◆ **REQUIRED WORK**
Whenever a line below holds the word "Rebuilding", copy that line.

◆ **DATA LISTING**

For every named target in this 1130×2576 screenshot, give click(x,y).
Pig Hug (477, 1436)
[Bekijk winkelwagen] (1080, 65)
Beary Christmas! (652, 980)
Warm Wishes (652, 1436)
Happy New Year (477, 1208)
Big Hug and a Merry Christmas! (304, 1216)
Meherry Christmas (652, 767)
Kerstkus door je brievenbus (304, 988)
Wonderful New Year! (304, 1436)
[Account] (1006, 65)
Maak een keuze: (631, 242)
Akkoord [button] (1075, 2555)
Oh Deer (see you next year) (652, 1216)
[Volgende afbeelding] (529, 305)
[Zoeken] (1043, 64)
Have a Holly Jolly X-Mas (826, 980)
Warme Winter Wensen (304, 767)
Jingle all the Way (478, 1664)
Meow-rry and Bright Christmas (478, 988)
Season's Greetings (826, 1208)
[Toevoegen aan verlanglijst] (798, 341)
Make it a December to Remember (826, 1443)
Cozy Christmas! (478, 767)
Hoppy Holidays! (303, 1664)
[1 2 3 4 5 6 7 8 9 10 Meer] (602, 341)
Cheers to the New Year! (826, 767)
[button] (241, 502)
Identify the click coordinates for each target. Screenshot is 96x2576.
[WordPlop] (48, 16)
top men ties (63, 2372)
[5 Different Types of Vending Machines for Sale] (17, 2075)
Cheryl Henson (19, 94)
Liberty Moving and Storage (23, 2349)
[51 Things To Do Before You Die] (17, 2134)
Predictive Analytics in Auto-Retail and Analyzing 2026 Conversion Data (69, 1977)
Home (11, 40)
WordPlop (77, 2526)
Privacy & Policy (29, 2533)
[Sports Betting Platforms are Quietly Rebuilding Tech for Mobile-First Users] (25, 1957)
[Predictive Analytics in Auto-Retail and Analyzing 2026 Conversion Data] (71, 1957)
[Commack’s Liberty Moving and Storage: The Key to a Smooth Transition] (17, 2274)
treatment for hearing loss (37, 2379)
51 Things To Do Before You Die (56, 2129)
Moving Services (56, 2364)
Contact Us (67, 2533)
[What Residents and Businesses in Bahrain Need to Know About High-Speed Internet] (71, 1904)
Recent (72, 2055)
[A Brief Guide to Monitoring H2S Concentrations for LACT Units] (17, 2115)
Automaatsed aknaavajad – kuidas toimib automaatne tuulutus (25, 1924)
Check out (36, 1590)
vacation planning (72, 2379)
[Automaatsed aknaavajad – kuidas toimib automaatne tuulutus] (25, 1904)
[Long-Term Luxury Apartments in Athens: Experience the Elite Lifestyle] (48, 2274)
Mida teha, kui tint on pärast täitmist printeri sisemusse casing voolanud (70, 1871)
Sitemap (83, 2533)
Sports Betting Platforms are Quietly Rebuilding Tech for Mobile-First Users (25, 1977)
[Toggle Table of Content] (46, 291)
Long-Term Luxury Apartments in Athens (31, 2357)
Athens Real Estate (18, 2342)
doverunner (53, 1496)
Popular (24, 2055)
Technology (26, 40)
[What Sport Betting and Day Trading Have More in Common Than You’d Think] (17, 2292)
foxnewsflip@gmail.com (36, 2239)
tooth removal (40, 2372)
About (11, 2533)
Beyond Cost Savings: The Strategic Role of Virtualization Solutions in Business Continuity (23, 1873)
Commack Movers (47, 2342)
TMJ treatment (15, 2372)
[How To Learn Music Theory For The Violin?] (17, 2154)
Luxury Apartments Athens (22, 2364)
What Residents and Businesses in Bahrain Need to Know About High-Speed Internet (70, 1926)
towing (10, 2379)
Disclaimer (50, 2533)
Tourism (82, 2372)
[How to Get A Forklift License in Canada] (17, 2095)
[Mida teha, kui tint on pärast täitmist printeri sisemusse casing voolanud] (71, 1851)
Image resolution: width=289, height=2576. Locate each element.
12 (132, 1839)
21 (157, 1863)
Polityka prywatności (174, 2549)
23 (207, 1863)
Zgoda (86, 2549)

◆ **RESULT FOR THIS EXERCISE**
[Sports Betting Platforms are Quietly Rebuilding Tech for Mobile-First Users] (25, 1957)
Sports Betting Platforms are Quietly Rebuilding Tech for Mobile-First Users (25, 1977)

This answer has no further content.